American bicycle accessory manufacturer

Lezyne is a manufacturer of bicycle accessories headquartered in Reno, Nevada, with offices in San Luis Obispo, Berlin and Taichung. The company is known for producing pumps, multi-tools, saddle bags, bottle cages, lights and GPS cyclocomputers. Most of their products are manufactured in-house at their factory in Taichung, Taiwan.
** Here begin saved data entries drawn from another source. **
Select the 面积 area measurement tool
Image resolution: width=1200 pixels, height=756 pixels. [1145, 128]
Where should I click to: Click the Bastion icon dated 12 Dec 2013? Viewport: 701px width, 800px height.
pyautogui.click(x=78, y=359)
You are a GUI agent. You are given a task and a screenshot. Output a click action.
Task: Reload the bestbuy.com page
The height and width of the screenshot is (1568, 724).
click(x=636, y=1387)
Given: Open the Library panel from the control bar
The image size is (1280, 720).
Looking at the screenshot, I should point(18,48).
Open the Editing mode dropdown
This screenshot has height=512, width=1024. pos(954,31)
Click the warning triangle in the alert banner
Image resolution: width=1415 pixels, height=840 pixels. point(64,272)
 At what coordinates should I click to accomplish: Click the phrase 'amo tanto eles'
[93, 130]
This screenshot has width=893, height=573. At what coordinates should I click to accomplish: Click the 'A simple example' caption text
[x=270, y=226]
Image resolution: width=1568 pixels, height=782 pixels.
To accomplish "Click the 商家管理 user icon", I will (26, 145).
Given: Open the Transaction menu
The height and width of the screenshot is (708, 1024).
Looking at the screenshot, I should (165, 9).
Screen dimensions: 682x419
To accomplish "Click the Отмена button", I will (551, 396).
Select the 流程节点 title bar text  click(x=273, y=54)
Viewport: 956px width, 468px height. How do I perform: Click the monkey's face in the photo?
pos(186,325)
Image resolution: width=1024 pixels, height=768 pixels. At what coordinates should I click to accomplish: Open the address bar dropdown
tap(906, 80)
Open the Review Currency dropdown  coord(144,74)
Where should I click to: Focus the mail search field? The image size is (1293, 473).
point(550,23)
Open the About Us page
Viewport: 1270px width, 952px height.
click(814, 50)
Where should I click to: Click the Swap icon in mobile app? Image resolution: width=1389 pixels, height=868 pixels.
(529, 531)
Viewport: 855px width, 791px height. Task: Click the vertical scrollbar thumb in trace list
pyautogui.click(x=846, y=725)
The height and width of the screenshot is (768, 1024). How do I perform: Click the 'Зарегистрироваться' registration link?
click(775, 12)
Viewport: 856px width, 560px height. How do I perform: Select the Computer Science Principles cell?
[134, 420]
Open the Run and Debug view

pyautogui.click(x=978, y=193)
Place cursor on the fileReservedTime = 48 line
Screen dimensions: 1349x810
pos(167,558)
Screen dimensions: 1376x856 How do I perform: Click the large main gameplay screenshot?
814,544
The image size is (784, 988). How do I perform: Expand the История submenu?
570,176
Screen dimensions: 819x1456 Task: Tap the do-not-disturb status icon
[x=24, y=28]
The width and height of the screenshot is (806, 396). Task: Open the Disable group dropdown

In addition to selling products in the aftermarket, Lezyne is an original equipment manufacturer for electric bicycle lights.

== History ==
Lezyne was founded by Micki Kozuschek on March 1, 2007. The original product line consisted of hand pumps, multi-tools, tire repair items, saddle bags and hydration packs.

In 2011, Lezyne released a lineup of LED bicycle lights.

In 2015, the company announced their first line of GPS cycling computers along with a supporting mobile app and data analysis website.

In 2018, Lezyne won three Design & Innovation Awards for their Classic Brass Bell, Digital Micro Floor Drive HV pump, and Laser Drive taillight.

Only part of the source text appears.